No debe diagnosticarse bulimia nerviosa si también se cumplen los criterios para la


anorexia nerviosa (por ejemplo, si nos encontramos ante el tipo compulsivo-purgativo
de la anorexia nerviosa). En otras palabras, el diagnóstico de anorexia nerviosa «triunfa»
sobre el diagnóstico de bulimia nerviosa. Esto se debe a que hay una mayor mortalidad
asociada con la anorexia nerviosa que con la bulimia nerviosa. Por lo tanto, el DSM
exige que la patología más grave tenga preferencia.

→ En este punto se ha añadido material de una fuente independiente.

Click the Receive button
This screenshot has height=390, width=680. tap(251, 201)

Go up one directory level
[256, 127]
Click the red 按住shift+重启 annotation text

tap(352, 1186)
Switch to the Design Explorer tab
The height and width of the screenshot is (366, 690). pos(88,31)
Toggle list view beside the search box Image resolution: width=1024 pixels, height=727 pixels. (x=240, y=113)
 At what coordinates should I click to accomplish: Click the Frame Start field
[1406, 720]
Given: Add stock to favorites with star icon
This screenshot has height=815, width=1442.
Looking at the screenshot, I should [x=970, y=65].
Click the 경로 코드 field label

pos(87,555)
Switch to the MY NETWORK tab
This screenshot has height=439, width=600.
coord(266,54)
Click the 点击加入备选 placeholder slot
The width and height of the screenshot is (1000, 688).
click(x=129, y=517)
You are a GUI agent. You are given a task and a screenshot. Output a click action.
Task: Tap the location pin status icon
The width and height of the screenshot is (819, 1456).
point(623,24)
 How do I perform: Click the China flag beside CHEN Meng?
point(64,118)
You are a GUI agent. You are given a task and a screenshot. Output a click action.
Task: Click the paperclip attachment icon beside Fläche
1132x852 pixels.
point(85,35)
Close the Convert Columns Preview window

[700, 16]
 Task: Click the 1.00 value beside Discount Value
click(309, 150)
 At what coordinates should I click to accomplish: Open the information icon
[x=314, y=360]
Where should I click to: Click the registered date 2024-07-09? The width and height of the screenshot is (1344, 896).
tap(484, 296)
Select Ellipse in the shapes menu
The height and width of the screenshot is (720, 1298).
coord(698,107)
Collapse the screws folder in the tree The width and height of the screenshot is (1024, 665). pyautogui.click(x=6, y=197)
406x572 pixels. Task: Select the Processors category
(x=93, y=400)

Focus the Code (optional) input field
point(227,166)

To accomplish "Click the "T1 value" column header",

Resulta importante comprender que las personas con anorexia nerviosa comparten con
las que tienen bulimia nerviosa un angustioso temor a «engordar». Sin embargo, al
contrario de lo que ocurre con los pacientes anoréxicos, los bulímicos suelen tener un
peso normal. Incluso a veces pueden tener un ligero sobrepeso. El temor a engordar es
el núcleo central de la bulimia nerviosa.

El DSM-4-TR diferencia entre la bulimia con purga y sin ella, según se utilice algún
método purgante para evitar coger peso (vomitar, o utilizar laxantes). El tipo purgante
es el más común y supone alrededor del ochenta por ciento de los casos. En el tipo no
purgante la persona suele recurrir al ayuno o al ejercicio, pero no vomita ni utiliza
laxantes o diuréticos para contrarrestar el atracón. La diferencia entre una persona con
bulimia nerviosa, y otra con el subtipo compulsivo-purgativo de la anorexia nerviosa,
radica en el peso. Por definición, una persona con anorexia nerviosa se encuentra muy
por debajo de su peso, lo que no se puede decir de alguien que tiene bulimia nerviosa
(véase la Tabla 9.1).
El típico paciente que tiene anorexia nerviosa suele rechazar con contundencia la
gravedad de su trastorno, y parece inconsciente de la preocupación con que las
personas que la rodean perciben su aspecto demacrado. Por el contrario, el estado de
ánimo de un paciente con bulimia nerviosa puede ser cualquier cosa menos
complaciente. La vergüenza, la culpabilidad, el auto-desprecio, así como los esfuerzos
para ocultar el problema, llevan a la persona con bulimia a luchar dolorosamente, y a
menudo infructuosamente, para intentar controlar el impulso de comer
desmesuradamente (Butcher, J. N., Mineka, S., & Hooley, J. M, 2007).
Bibliografía:

• Belloch, A., Ramos, F., & Sandín, B. (2010). Manual de psicopatología. McGraw-Hill.
• Butcher, J. N., Mineka, S., & Hooley, J. M. (2007). Psicología clínica. Pearson Educación.